Part II describes the theoretical background for this discussion. It describes the phenomenon of braiding contracts and how they solve problems of technological and partnership uncertainty. It also considers alternative theories that seek to explain how the uncertainty problem has been solved, such as modularity theory and relational contracting theory. It also examines prior empirical literature on collaborative alliances and questions its underlying assumptions about contracts underlying this literature.

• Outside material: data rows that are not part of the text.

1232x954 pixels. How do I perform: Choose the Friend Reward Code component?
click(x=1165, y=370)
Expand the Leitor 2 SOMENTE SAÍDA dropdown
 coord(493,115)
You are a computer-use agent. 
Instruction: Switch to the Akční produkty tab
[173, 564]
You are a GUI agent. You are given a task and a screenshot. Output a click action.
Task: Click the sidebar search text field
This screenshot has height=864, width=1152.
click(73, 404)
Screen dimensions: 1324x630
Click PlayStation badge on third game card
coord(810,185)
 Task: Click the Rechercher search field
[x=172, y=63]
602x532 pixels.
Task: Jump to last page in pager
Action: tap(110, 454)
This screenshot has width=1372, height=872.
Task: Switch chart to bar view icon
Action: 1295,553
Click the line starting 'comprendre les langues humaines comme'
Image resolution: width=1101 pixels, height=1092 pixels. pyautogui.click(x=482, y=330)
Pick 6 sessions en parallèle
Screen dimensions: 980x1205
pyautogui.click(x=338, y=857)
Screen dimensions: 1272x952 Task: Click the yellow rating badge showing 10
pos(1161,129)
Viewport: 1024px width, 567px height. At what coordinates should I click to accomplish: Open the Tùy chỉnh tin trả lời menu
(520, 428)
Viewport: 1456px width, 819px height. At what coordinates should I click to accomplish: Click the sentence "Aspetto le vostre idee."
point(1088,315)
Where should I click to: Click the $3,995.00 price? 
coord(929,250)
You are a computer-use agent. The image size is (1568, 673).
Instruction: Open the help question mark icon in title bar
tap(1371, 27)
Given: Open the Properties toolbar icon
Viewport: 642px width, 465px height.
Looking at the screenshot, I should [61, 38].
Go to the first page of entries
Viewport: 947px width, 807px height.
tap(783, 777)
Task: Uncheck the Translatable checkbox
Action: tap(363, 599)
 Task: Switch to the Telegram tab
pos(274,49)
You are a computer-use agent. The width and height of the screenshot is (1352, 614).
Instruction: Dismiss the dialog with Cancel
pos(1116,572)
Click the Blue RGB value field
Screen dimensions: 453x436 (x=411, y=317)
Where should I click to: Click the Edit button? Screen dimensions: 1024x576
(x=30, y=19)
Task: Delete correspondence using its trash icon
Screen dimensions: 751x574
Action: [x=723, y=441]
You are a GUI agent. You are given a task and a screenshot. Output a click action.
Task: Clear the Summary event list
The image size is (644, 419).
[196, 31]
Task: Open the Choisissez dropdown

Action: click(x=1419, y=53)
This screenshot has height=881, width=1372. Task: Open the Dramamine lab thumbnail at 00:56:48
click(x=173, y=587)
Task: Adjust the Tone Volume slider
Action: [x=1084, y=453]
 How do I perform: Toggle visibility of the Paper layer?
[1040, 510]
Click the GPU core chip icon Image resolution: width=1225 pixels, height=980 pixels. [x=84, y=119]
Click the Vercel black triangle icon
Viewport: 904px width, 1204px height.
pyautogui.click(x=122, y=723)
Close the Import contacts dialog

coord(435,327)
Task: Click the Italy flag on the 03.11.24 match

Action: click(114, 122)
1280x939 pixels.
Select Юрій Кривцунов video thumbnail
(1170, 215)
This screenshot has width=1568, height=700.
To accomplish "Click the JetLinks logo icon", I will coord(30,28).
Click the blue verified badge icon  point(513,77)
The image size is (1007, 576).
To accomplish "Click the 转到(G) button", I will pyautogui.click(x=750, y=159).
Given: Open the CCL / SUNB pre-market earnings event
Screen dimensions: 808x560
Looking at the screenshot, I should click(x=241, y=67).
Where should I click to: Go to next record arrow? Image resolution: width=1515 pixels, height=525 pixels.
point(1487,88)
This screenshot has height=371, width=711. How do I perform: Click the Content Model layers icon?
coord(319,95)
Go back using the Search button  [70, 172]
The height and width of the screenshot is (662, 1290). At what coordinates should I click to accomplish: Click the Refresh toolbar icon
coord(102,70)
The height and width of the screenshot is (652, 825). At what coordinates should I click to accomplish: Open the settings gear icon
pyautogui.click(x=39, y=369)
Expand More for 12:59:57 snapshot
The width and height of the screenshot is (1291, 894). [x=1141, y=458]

Part III examines a new example of a prototypical braiding relationship and its contractual modifications as that relationship developed over time. Specifically, it examines how modifications affect the contract referee mechanism, switching costs, and the nested options structure. The modifications of these features reveal that braiding also deals with uncertainty of bargaining power and unforeseen uncertainties which only emerge once the relationship has developed. The formalization of switching costs through high-powered mechanisms also further undermines the explanatory power of the crowding-out phenomenon in the economics literature, but perhaps only where the formal and informal elements of the contract are tied to different information streams.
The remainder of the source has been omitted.